• WHAT IS REQUIRED
In the data that follows, determine how many lines contain the word "link", and give only that number.

• RECORDS TO PROCESS

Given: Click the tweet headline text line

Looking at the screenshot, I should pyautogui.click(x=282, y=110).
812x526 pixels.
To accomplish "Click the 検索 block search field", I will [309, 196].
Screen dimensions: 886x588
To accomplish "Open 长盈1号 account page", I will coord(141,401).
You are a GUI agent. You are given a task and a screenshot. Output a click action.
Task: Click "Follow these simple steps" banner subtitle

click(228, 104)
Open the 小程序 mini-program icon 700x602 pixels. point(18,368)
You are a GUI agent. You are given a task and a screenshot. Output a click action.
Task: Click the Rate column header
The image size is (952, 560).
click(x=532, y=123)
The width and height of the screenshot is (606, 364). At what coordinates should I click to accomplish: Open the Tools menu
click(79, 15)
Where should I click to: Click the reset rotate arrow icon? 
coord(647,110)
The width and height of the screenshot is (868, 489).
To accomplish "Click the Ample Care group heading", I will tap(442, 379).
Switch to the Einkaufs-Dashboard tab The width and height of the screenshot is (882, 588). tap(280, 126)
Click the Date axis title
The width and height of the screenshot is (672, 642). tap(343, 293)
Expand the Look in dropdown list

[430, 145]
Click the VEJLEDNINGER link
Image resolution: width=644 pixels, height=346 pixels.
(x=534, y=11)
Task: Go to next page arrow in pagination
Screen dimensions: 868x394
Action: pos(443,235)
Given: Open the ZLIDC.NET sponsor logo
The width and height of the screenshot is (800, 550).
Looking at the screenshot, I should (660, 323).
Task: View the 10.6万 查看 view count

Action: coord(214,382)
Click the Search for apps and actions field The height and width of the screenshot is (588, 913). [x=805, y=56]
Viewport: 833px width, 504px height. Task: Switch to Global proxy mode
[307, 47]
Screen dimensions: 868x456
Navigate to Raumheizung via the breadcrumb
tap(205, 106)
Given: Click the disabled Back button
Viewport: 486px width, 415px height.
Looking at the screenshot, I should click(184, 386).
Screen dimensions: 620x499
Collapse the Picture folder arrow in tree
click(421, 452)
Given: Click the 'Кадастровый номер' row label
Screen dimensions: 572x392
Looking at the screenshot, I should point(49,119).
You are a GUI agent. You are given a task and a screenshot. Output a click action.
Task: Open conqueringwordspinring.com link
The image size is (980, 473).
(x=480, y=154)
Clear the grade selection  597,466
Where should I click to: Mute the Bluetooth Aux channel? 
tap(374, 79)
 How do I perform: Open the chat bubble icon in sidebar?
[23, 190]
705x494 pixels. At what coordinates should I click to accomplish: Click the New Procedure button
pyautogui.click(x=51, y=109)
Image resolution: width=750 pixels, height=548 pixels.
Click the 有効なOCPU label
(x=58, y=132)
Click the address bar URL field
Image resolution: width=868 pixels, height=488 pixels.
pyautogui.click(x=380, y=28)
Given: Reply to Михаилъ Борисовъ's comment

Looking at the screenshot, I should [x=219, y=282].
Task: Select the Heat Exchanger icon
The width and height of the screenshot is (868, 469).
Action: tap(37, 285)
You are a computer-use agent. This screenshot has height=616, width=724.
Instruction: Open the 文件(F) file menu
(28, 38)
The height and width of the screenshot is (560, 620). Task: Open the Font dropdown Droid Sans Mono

• SOLUTION TO THIS TASK
2